Figure 1. Properties of the N-terminal domain of HSPB6.

(A) Multiple sequence alignment of the NTD of HSPB6 with other human sHSPs, the α-crystallins from Danio rerio (CRYAA and CRYAB) and two related proteins from Drosophila melanogaster (l(2)_efl and Hsp27). The two highly conserved residues that are mutated in this work are indicated by arrowheads. The alignment was made using Aline [54]. Uniprot accession numbers: HSPB1 (Hsp27): P04792, HSPB2: Q16082, HSPB4 (CRYAA): P02489, HSPB5 (CRYAB): P02511, HSPB6: O14558, HSPB8: Q9UJY1, CRYAA_Danre: Q8UUZ6, CRYAB_Danre: Q9PUR2, Hsp27_Drome: P02518, l(2)efl_Drome: P82147. (B) Amino acid composition within the N-terminus of HSPB1, HSPB2, HSPB4, HSPB5, HSPB6 and HSPB8 and orthologues in different species (H. sapiens, B. taurus, M. musculus, X. leavis or tropicalis, G. gallus and D. rerio).
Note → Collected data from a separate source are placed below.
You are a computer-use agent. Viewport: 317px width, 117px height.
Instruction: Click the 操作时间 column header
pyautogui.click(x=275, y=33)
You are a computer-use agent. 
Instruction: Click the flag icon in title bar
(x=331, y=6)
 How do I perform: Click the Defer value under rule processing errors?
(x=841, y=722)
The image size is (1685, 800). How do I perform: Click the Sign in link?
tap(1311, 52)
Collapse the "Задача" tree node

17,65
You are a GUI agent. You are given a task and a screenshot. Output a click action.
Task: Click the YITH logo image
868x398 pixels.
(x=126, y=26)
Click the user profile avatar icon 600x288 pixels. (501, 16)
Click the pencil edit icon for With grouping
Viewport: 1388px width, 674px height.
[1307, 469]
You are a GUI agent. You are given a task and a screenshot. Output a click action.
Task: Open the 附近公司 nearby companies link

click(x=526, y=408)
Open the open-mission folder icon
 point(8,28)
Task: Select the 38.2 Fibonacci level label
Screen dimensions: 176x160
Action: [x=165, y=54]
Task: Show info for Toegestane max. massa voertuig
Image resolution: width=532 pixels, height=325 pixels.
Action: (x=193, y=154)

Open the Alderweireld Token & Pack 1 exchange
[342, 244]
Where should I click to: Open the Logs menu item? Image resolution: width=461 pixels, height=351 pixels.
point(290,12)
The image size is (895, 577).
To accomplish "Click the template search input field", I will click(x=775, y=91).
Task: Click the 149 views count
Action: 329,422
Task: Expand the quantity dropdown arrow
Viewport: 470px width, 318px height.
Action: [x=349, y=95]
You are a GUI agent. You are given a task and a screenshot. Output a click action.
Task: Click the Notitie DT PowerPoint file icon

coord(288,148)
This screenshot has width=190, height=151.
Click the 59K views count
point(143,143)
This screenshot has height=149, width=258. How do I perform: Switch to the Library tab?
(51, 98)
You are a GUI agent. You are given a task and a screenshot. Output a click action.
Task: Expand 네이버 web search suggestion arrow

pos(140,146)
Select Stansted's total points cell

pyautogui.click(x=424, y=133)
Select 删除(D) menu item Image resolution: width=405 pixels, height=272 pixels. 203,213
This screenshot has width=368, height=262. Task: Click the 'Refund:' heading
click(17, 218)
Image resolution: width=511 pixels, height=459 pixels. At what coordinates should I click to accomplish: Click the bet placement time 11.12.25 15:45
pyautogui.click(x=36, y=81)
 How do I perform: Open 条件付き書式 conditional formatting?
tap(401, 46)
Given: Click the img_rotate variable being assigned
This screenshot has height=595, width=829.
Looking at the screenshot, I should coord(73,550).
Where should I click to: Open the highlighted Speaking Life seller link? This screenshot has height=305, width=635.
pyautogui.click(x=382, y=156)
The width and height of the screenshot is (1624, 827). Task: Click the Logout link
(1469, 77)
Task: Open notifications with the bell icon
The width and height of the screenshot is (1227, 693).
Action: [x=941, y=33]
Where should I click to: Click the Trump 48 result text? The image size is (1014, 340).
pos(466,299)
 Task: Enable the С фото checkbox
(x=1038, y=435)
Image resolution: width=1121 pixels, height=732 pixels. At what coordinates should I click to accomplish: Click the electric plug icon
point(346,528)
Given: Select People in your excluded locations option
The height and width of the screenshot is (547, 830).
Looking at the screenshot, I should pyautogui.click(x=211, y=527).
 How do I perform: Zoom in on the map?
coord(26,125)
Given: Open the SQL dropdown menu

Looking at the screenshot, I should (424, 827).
The average amino acid composition is shown as white bars, HSPB6 amino acid composition is shown as black bars. (C–D) Chaperone-like activity of human HSPB6 and the N-terminal deletion construct (ΔN) using insulin (C) and yADH (D) as substrates. The monomer mass molar ratios of substrate:sHSP were 1∶0.2 and 1∶2 respectively, and were the same as used in further experiments. Curve 1, substrate alone; 2, substrate + DTT; 3, with addition of HSPB6; 4, with addition of ΔN.